Nicole Bisbal Brto, une nièce de Foronda qui avait été présentatrice du journal télévisé d'UNITEL avec Jorge Tejerina, a fait l'objet d'un différend entre le secrétaire privé de la Présidente et la Ministre de la Communication de l'époque ; Lizarraga refusa d'embaucher la nièce. Mais la parente de Foronda vient d'être recrutée par l'actuelle ministre Isabel Fernandez (également d'UNITEL), qui fait partie du cercle intime de l'ex-fonctionnaire de l'Ambassade nord-américaine.
Jeanine Añez encadrée par Foronda.
Lizarraga a accusé Erick Foronda de saboter sa gestion ministérielle. Il avait commencé par lui couper l'accès au bureau de Jeanine Añez. Elle affirme que dans les jours qui ont précédé sa démission -présentée le 25 janvier- elle n'avait pu contacter la Présidente que "par le biais de messages sur son téléphone portable" en raison du barrage imposé par Foronda qui voulait empêcher la Ministre de contacter directement la Présidente-candidate.

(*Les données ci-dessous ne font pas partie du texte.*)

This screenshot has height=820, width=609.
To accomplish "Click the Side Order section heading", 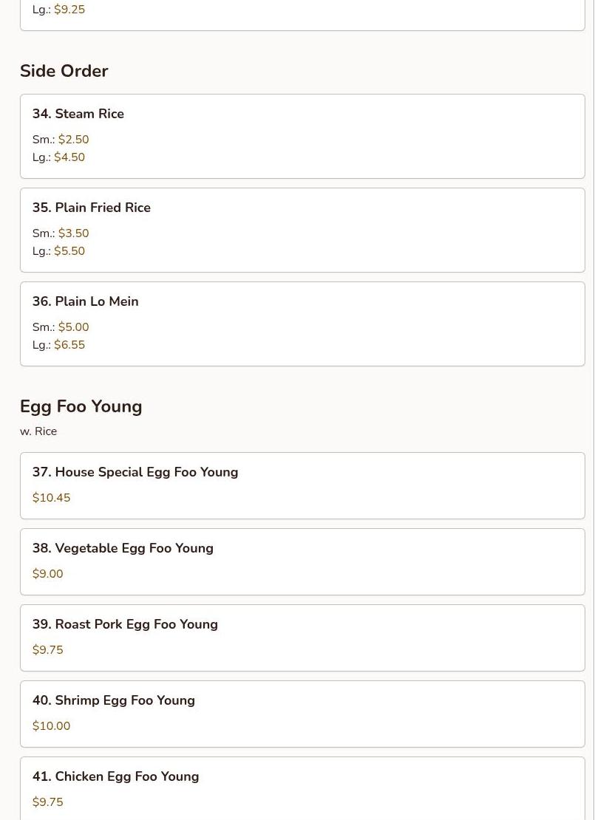I will pos(64,71).
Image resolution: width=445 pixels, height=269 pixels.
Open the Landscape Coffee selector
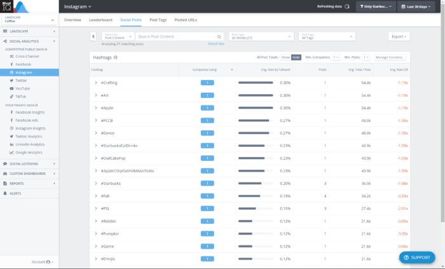tap(29, 19)
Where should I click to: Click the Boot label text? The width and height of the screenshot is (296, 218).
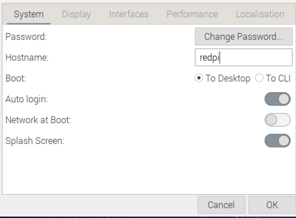point(15,78)
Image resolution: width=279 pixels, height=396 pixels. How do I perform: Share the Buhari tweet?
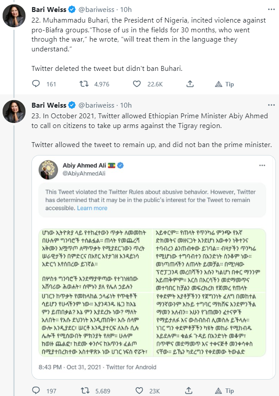coord(190,84)
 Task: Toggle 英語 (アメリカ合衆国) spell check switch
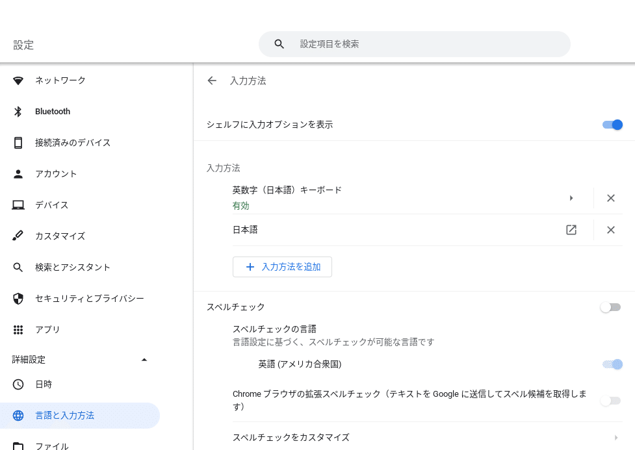pyautogui.click(x=612, y=364)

Lizarraga a aussi dénoncé le fait que Foronda a ordonné la transmission complète du lancement de la campagne de candidature d'Añez aux élections du 3 mai, acte transmis par Bolivia TV le 24 janvier, lui imposant cette utilisation abusive du média d'Etat. "J'ai demandé qui avait ordonné cette transmission et on m'a répondu que c'était le secrétaire privé de la Présidente, Erick Foronda au cours d'un appel téléphonique", a révélé Lizarraga dans une interview publiée sur le site "Questions fondamentales".
Le licenciement de Gonzalo Rivera vendredi dernier reposait sur des mobiles identiques. Foronda a constaté que Rivera n'était pas "fonctionnel" dans sa stratégie d'utiliser la chaîne d'Etat à des fins électorales et de promotion systématique de l'image "glamour" de Jeanine Añez, négligeant et mettant au second plan les tâches spécifiques du processus de transition. La stratégie de Foronda repose sur une sorte d'alliance entre UNITEL et BOLIVIA TV.
La Ministre Isabel Fernandez, qui exerce sa charge dans une étroite subordination à Foronda -assurent nos sources-, a été chargée d'éloigner Rivera selon les instructions données par Foronda lui-même, arguant d'un "manque de coordination entre le Ministère et la direction de la Chaîne pour définir les contenus de sa programmation". "Mme la Ministre a raison quand elle affirme qu'il s'agit d'une question de coordination, mais ce qu'elle ne dit pas, c'est qu'elle n'a pas voulu organiser une réunion pour examiner le projet de la chaîne de tous les Boliviens ; ce qu'elle ne dit pas, c'est qu'elle a imposé le personnel et voulait aussi imposer des programmes très similaires à ceux du gouvernement précédent", a déclaré Gonzalo Rivera sur ses réseaux sociaux.